Metode Rosululloh dalam Meraih Kekuasaan

Dalam judul tersebut di atas ada beberapa pertanyaan yang harus terjawab, agar kita mengetahui arti penting dari judul tersebut, setidaknya 3, yaitu:

  1. Apa itu yang dimaksud metode?
  2. Untuk apa kita meraih kekuasaan?
  3. Mengapa harus dengan metode Rosululloh SAW?

Nah dari sini, kita akan memahami arti penting dari judul tsb di atas.

Yang pertama, Metode, apa yang dimaksud dengan metode? Menurut kamus besar bahasa Indonesia, adalah cara teratur yg digunakan untuk melaksanakan suatu pekerjaan agar tercapai sesuai dng yg dikehendaki.

Sedangkan Menurut DRS. AGUS M. HARDJANA di carapedia.com, Metode adalah cara yang sudah dipikirkan masak-masak dan dilakukan dengan mengikuti langkah-langkah tertentu guna mencapai tujuan yang hendak dicapai.
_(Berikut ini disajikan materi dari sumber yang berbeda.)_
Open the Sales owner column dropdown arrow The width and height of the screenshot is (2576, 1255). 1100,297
Yang Kedua, Untuk apa kita meraih kekuasaan? Nah ini adalah pertanyaan yang cukup unik. Karena ini penting untuk kita ketahui dan pahami bersama. Nah untuk apa? Kalau kemudian pertanyaannya untuk apa, maka jawabannya adalah untuk melakukan perubahan dari tatanan kehidupan yang tidak/kurang islami menjadi lebih Islam. Mengapa kondisi sekarang dikatakan tidak/belum Islami, Kalau kemudian kita melihat, jawab pertanyaan berikut dari dihati kita masing2:

  1. Apakah semua perintah Allah SWT sudah ditunaikan dalam kehidupan ini?
  2. Apakah kemudian sudah ditinggalkan semua larangan-larangan Allah SWT dalam kehidupan ini?
  3. Sudahkah kita menerapkan ekonomi islam yang pasti mensejahterakan rakyat?
  4. Sudahkah kemudian kita meninggalkan riba/bunga bank dalam kehidupan kita, yg dosa terkecilnya adalah sama dengan memperkosa/zina dengan ibunya sendiri? Naudzubillah tsumma na’udubullah.
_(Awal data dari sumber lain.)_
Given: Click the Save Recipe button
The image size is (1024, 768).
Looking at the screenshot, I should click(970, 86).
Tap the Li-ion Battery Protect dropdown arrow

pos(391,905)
Nah, inilah pentingnya merubah kekuasaan. Dengan kekuasaan, ekonomi Islam bisa diterapkan. Dengan kekuasaan, aktifitas riba / bunga bank akan dihapuskan. Tidak akan pernah ada nilai RIBA dalam setiap transaksi utang piutang, dll. Nah itulah pentingnya melakukan perubahan kekuasaan.
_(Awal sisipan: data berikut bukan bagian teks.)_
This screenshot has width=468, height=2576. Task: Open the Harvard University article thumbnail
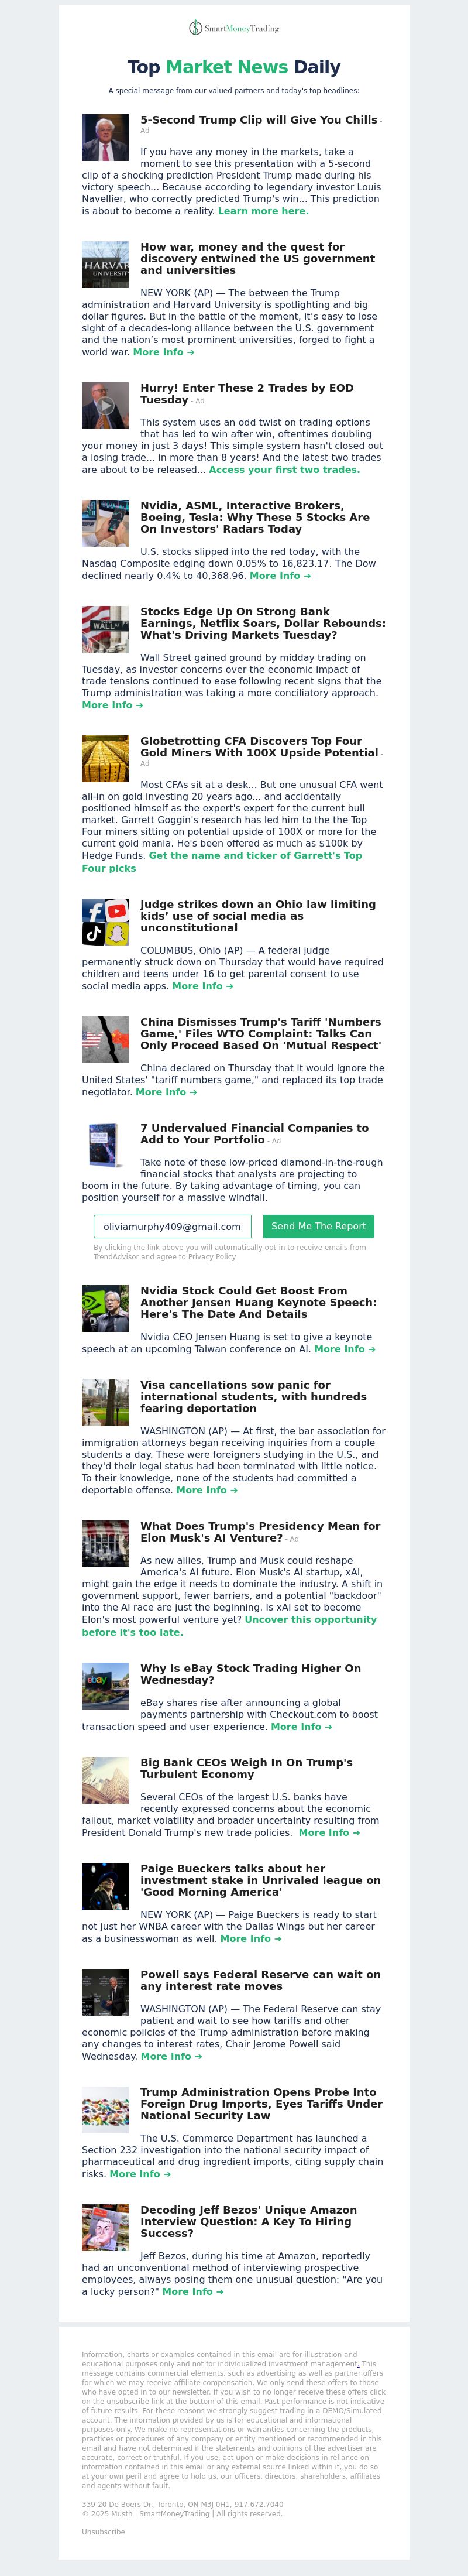105,265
Nah, yang lebih penting lagi bahwa kita telah diminta oleh Allah SWT, yang mana Allah SWT ini adalah Tuhan yang menciptakan alam semesta, manusia dan kehidupan, serta Tuhan yang menghidupkan dan mematikan manusia, agar kita bertaqwa dengan sebenar-benarnya taqwa kepada Tuhan kita Allah SWT.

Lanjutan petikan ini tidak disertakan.